Paul Frommhold Ignatius von Lilienfeld-Toal (Павел Фёдорович Лилиенфельд-Тоаль; Paul de Lilienfeld; 1829–1903) was a Baltic German statesman and social scientist of imperial Russia. He was governor of the Courland Governorate from 1868 till 1885. During that time, he developed his Thoughts on the Social Science of the Future, first in Russian as Мысли о социальной науке будущего (Mysli o sotsial'noi naukie budushchego; 1872), and then in German as Gedanken über die Socialwissenschaft der Zukunft (1873–1881). Lilienfeld's thoughts, which he later articulated in compressed form in both French and Italian, laid out his organic theory of societies, also known as the social organism theory, organicist sociology, or simply organicism. He later became a senator in the Russian parliament, as well as vice-president (1896), then president (1897), of the Institut International de Sociologie (International Institute of Sociology) in Paris.

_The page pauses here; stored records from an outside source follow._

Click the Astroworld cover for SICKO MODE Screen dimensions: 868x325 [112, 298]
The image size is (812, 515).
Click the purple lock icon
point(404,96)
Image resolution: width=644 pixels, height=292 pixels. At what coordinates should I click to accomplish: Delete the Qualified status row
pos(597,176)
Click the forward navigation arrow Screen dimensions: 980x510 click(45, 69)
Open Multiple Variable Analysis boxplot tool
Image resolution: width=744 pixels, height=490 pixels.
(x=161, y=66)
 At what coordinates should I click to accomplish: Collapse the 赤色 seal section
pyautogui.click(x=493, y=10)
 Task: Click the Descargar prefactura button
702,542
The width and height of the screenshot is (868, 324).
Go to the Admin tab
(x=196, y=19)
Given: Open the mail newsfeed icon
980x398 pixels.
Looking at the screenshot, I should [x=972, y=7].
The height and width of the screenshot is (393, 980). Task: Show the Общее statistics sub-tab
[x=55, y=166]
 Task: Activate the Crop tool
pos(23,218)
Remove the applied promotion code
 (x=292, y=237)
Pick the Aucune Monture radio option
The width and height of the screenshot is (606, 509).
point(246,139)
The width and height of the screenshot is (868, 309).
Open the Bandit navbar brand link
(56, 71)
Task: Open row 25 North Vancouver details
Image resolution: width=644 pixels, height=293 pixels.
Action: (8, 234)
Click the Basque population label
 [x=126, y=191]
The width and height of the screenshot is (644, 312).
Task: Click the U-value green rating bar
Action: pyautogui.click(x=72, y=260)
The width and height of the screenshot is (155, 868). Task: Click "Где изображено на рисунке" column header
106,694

Capozzi (2004: 92) describes Lilienfeld as "a Russian functionary who occupied himself with sociology as a form of intellectual diversion," while Ward (1897: 260, 264) refers to him as "Senator Lilienfeld," and Worms (1897: 657) qualifies him as a sénateur de l’Empire russe. Gerschenkron (1974: 435, footnote 24) calls him "a Balto-Russian," while Barberis (2003: 69) says he "descended from Swedish nobility, held important Russian judicial posts, was governor of Kurland for 17 years and ultimately became a senator of the Russian Empire." Lilienfeld, in fact, was governor of the Courland Governorate from 1868 till 1885, and in the same year in which he put out Social Physiology (1879), his brother, Baron Otto Friedrich von Lilienfeld, on either the 16 or 22 May, founded a seaside town along the banks of the Saka River on Courland’s far western Baltic coast, naming it Pāvilosta (Paulshafen) after his sociologist sibling. Lilienfeld, who had studied at the Lycée Alexandre in Saint Petersburg, was awarded many honors in recognition for the services he performed for the empire; it would seem, however, that the aspect of his political career for which he felt most proud was his collaboration in the emancipation of Russia’s serfs (Worms 1903: 265).